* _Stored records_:

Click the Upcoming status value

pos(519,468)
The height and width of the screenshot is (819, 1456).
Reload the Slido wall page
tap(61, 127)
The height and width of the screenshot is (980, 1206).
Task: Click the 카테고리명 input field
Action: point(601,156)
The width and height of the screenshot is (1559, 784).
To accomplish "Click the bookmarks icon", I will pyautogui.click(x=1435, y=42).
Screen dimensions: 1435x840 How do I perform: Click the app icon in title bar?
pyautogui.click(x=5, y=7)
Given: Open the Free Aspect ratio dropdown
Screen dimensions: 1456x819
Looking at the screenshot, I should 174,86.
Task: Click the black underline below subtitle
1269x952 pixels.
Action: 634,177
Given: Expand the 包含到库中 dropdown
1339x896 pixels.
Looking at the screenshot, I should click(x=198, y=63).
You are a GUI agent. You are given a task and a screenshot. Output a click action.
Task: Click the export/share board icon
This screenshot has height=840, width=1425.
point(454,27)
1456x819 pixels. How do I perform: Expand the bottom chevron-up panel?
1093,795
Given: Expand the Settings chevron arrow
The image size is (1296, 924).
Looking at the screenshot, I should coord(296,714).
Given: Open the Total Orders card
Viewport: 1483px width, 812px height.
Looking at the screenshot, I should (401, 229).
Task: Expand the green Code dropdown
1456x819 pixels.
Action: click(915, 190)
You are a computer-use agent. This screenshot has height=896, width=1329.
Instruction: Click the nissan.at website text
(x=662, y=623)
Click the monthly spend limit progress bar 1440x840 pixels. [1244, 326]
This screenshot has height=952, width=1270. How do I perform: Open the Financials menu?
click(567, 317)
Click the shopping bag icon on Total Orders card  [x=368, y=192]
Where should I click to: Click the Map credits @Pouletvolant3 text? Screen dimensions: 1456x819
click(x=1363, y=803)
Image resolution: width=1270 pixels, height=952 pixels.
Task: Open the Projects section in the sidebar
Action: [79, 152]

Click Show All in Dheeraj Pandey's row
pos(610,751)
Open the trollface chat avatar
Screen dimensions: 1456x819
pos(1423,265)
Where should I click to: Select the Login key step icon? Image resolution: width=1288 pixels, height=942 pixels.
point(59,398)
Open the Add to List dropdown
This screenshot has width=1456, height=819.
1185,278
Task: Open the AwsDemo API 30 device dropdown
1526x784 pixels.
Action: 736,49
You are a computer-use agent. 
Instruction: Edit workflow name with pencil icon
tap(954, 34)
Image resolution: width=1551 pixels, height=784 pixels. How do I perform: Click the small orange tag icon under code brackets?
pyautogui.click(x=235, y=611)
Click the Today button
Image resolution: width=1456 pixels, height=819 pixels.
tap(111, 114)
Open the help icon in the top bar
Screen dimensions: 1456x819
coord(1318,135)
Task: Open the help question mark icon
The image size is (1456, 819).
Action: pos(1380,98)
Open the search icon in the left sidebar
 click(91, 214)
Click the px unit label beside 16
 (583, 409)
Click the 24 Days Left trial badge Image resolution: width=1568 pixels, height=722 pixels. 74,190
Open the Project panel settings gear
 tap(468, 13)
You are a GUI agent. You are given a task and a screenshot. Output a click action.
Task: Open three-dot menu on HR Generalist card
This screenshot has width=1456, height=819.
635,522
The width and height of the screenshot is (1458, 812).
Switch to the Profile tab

* _What is needed_: Only lines holding the string "help" are wanted; gather each one from the entries above.

* _Answer section_:
Open the help icon in the top bar
Task: Open the help question mark icon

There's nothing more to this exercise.